With the shorter days and cooler temperatures, a lot of our summer flappers are disappearing. Elizabeth says they go south where it is warmer, brighter and there is still plenty of food crawling around for them to eat. We still have a few around, though, and of course there are some that stay with us all year. I asked Elizabeth if we could try to get some pictures of them for you to look at. You know… since there aren’t very many new flowers to show you.
Last year, the Robin family decided to try nesting on the house. They built a nest right over the spot where the telephone line meets the wall. The eggs hatched and their puppies fledged. For the most part, they were very well behaved youngsters. They only got rowdy when one of the parental units came with food for them.
Elizabeth took a photo of the American Robin (Turdus migratorius) chicks last year. I don’t know why we didn’t write about them then. Here they are, quietly awaiting their earthworm supper.
The next day these little fellows were flying out of the nest. That was a very good thing, because the very night they were gone, a huge storm blew in. Five trees fell on the telephone and hydro lines, not breaking them, but pulling over the hydro pole. This in turn pulled the wires the nest was built on right out of the wall! The nest fell to the ground.
This year, the Robins came back in the spring. They decided that maybe that spot wasn’t the best location for a nest. They built a bigger nest in a more sheltered place: right behind the attic fan cover, just under the eaves of the house. It was a smart place to build because the crows and jays were too big to rob the nest, and the fan’s motor drowned out the peeps of the babies. They were ultra secure there.
Papa Robin had a few anxious days when another male started hanging around the nest. Wouldn’t leave, even after Papa made a few threatening dives at the intruder. Elizabeth heard Mr. Robin at the bathroom window one morning and ran in to see what all the ruckus was about. It turns out his adversary was not another Robin, but rather his own reflection in the glass. Elizabeth shooed him away and he seemed after that to realise his mistake.
We saw one of the elder Robins with its juvenile the other day:
They look pretty cold, don’t they. I think maybe this chilly morning was enough to push them into following a warmer isotherm south. They eat a lot of insects so, after a frost, food get scarce fast!
By the way, our European readers will notice that what we call Robins here are a type of Thrush and not at all like European Robins. But the red breasts reminded immigrants of those little European flappers, and the name was passed on…
The Magpie has been back several times. It is still finding lots of grasshoppers to eat. It is extremely shy, however, so we have no new photos to show you.

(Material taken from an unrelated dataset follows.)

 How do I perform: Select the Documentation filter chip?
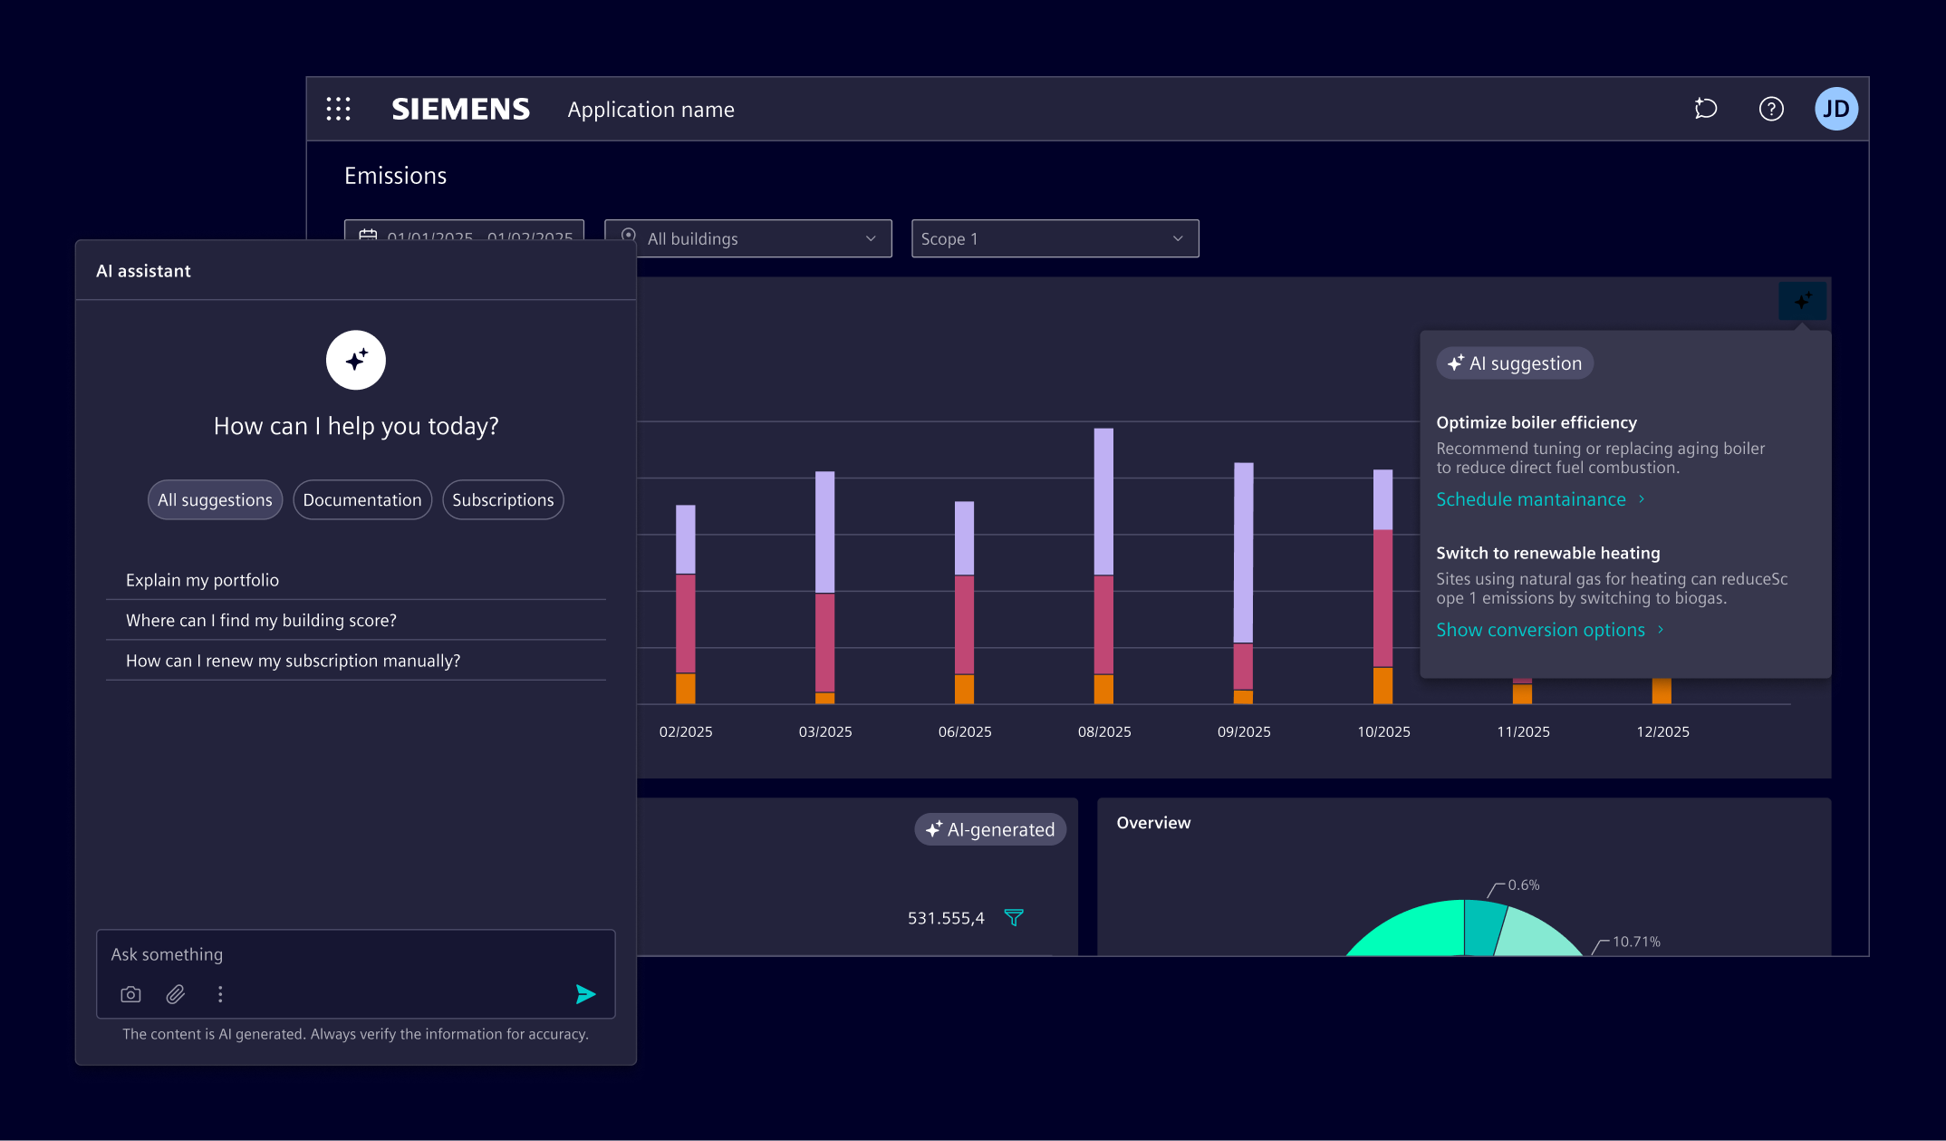362,499
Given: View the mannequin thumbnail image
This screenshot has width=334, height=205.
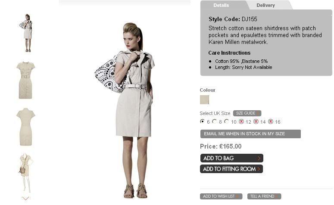Looking at the screenshot, I should coord(26,173).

We have other migrant insectivores that will be leaving very soon, too. Elizabeth captured one such on Sunday as it watched the surrounding area from a Paper Birch:
This Eastern Phoebe (Sayornis phoebe) is watching for lunch on the fly. BOL
Not all flappers eat insects. Some eat other types of food that are only available in the summer.
This is a Chipping Sparrow (Spizella passerina). They are one of the first flappers to come back in the spring. I think these seed-eaters follow the flapper feeders North!
Some flappers stay with us year round, though.
Elizabeth told me earlier this Summer that she was feeling sad. For almost a year, there have been no Nuthatches around. Nuthatches have a special place in Elizabeth’s heart for some reason. They seem to like her, too. As she was trying to get a picture of an elusive warbler of some sort, a Nuthatch flew in and landed right on Elizabeth’s backside! It stayed perched there for a few minutes, listening for insects. Then it, too, headed over to the more productive Paper Birch.
The Red-breasted Nuthatch (Sitta canadensis) is a pretty little flapper. From its latin name, you can see that it must make a habit of sitting on Canadians.
It is also a voracious insect hunter.
It seeks them here, it seeks them there, it seeks those insects…
They have specially adapted toes that allow them to climb up and down trees. In the winter, they find the insects sleeping just under the tree bark. I guess they hear the insects snoring.
While she was busy celebrating the return of her old friends (these little fellows can live for over seven years), someone else decided to join the party for at least long enough to discover whether there was any kibble on offer.
No kibble for the Kibble Snatcher family this time. And no. Cameras are not edible! Fly away, you silly clowns!